Wolf was not among the seven applicants granted an interview with the ICC, which is required by Duke Student Government bylaw to interview between seven and 10 of the applicants and from those interviews, send three finalists to the DSG legislature for final approval.

Applicants must turn in a written application that includes responses to five questions, not exceeding 10 typed pages, on topics such as the role of the young trustee and the three most important issues facing the University.

This year's finalists are Trinity senior Jen Bentz, president of the University Union, Trinity senior Peggy Cross, DSG president, and Trinity senior Shavar Jeffries, chair of the Union's Major Attractions Committee and immediate-past president of the Black Student Alliance (see graphic and related story, page 1).

Other applicants agreed with Wolf, saying that the ICC never let them know exactly what it wanted in an ideal candidate. Trinity sophomore Charmaine Yu said that she "didn't have a perfectly clear idea" about the selection process. She did not receive an interview.

Trinity senior Adam Katz, another young trustee applicant who did not receive an interview, said that he was not pleased with the lack of communication between the applicants and the ICC. Except for a short letter that comes with the application, the DSG bylaws say nothing about the qualifications of potential young trustees. And applicants have no contact with the ICC until they are notified whether or not they received an interview.

Trinity senior LaRonda Peterson, DSG vice president for community interaction and chair of the ICC, said she thought the process was fair.

"I felt like my letter was very clear and I made myself available for any questions or any problems," Peterson said. "For future reference, I would appreciate any feedback on" applicants' opinions about the clarity of the process.

In her letter, which was attached to all young-trustee applications, Peterson characterized the position as "the most influential role you have as a Duke student since the Board of Trustees makes all final decisions concerning the University. Therefore, you need to be knowledgeable in all the issues confronting Duke and its students. It is also important that you examine these issues from a holistic point of view."

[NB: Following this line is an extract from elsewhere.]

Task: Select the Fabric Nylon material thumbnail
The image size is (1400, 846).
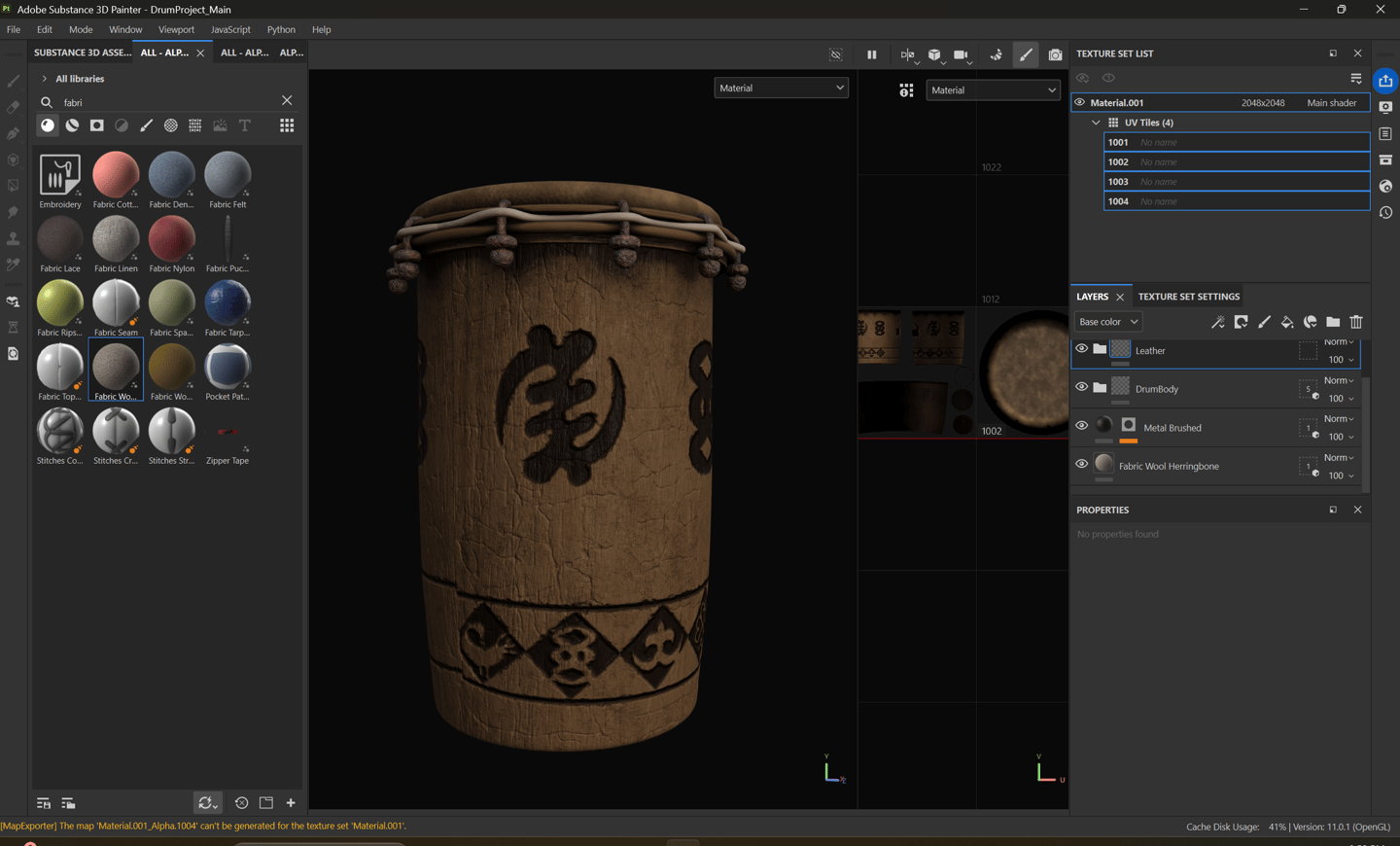Action: click(172, 240)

Regarding the role of the young trustee on the board, Peterson stated in the letter, "The Young Trustees knows [sic] Duke and knows what it is like to be a Duke student, something most of the Board members do not know, so their input is invaluable. It is very important that each new Young Trustee maintain the level of excellence established by the previous trustees, so that the Board will continue to value this position."

Engineering senior Imron Aly and Trinity sophomore Tina Covington, neither of whom received interviews with the ICC, said that despite the letter, they also were unsure of the ICC's criteria and therefore did not know how to shape their applications to fit those standards.

But Trinity senior Christian Grose, an applicant and former DSG vice president for academic affairs, said that he did not think that criticisms about that aspect of the process were valid.

"I feel that there's a suitable amount of information to guide people along," Grose said. "If people really want it, they should do research" about the position. Applying to be young trustee is like applying for a job, Grose said; it is the applicant's responsibility--not the company's-- to make sure that he is informed about the position.

Trinity senior and applicant Wayne Taitt, immediate past president of the class of 1996 and former member of the ICC, said that although he thought the process was fair, it could use more clarification in the beginning stages so that people considering applying are aware of the criteria.

Both Grose and Taitt were among the seven students interviewed by the ICC.

One young trustee is selected each year from the undergraduate population. Sophomores, juniors and seniors are eligible to apply for the position, which consists of one three-year term on the Board of Trustees. During the first year, the young trustee serves as a non-voting observer, and for the next two as a full voting member of the board.

The Graduate and Professional Student Council elects one young trustee every three years. A new one will be selected this year.